México • Con la migración y el mundo educativo como temas principales, se desarrolló la puesta en escena "Bashir Lazhar", bajo la dirección de Mahalat Sánchez y la actuación del histrión, productor y director de teatro, Boris Schoemann, en el Foro del Tejedor.

Presentado la víspera en el foro de la Cafebrería El Péndulo, el monólogo, que se escenificará todos los miércoles durante los meses de febrero y marzo, plasmó también los problemas migratorios y lo que genera el rechazo en particular sobre los árabes que migran a otros países.

Con una sencilla escenografía (un escritorio, una silla y un teléfono), el maestro Schoemann, quien alternará el personaje con Javier Tovar, dejó a un lado la dirección para ser dirigido y mostrar su talento y experiencia actoral en el escenario, donde desplegó su energía.

Schoemann dejó claro que un monólogo no es aburrido, cuando hay un buen argumento y por supuesto una excelente actuación, que no requiere de una gran escenografía, sino lo importante es transmitir el contenido del texto dramatúrgico.

La puesta en escena aborda la vida de Bashir Lazhar, quien no es para nada islámico y que siente que en su país Argelia está muy escabrosa la situación, justamente por las guerras religiosas, y quiere llevarse a su familia ya que su deseo es vivir su amor con su mujer y sus hijos en un lugar donde no tenga miedo.

En Argelia tiene miedo todo el tiempo por lo que sucede, entonces decide irse a Canadá, pero antes de llevarse a su familia viaja a ese país para ver qué lugar va a conseguir ahí y qué trabajo conseguirá.

Sin embargo, mientras está en Canadá, justo antes de que viaje su familia para juntarse con él, es masacrada en Argelia, entonces se queda solo, viudo y sin hijos, para encontrarse en un país extraño.
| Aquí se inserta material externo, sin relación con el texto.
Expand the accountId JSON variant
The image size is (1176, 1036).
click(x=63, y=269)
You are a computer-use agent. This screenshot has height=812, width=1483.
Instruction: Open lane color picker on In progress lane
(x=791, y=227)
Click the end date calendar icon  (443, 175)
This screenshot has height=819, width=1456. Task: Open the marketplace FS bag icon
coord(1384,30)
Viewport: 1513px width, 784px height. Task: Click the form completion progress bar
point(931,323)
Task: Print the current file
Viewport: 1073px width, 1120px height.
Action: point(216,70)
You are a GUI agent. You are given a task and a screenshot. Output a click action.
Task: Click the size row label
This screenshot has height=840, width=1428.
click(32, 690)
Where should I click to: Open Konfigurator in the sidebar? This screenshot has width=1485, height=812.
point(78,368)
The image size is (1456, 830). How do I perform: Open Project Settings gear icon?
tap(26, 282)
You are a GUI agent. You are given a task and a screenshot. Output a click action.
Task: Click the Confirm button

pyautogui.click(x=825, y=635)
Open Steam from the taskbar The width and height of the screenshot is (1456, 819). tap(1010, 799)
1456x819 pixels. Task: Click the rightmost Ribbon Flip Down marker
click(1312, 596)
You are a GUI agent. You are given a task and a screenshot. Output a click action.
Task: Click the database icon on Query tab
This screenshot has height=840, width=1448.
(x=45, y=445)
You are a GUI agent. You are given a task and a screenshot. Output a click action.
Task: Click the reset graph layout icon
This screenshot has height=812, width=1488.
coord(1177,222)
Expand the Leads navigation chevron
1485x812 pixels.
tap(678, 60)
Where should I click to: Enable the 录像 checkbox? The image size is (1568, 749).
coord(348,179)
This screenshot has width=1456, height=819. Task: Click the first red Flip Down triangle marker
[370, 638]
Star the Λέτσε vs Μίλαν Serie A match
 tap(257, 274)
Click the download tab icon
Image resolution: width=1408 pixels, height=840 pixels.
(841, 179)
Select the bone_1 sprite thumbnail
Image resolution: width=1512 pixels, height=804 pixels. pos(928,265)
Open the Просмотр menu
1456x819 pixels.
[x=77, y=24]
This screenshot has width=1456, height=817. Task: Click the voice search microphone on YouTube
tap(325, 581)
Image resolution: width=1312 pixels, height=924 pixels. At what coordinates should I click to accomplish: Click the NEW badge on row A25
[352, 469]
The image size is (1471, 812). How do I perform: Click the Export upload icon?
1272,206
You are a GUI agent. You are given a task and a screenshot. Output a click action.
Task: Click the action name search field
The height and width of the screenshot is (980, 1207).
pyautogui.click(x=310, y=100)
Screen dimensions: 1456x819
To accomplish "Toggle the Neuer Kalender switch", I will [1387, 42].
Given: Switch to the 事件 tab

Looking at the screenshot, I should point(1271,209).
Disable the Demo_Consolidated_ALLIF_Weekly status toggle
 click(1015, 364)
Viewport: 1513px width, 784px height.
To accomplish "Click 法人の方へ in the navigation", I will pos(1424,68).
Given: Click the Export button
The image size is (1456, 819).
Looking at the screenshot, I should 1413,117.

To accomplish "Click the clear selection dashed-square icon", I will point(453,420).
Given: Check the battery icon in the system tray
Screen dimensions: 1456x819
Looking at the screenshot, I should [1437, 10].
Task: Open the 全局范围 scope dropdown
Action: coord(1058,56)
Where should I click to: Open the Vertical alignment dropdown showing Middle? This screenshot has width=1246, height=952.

De repente encuentra un mundo educativo que lo hace vivir nuevamente en una escuela primaria, donde solicita trabajo.

Sin tener toda la documentación, es aceptado en la escuela para dar clases en el sexto año y suplir a una maestra que falleció sin saber las causas. Entonces comienza a enseñar con su propio método educativo que en un principio no fue nada fácil, pero con ánimos e inteligencia, logra ganarse poco a poco a los estudiantes.

Descubre el talento de una de sus alumnas al escribir un texto sobre la escuela, a Lazhar le parece excelente y considera que valdría la pena colocar una copia en el muro de la institución o hacerlo llegar a todos los padres, pero esto le ocasiona muchos problemas a tal grado de renunciar como profesor.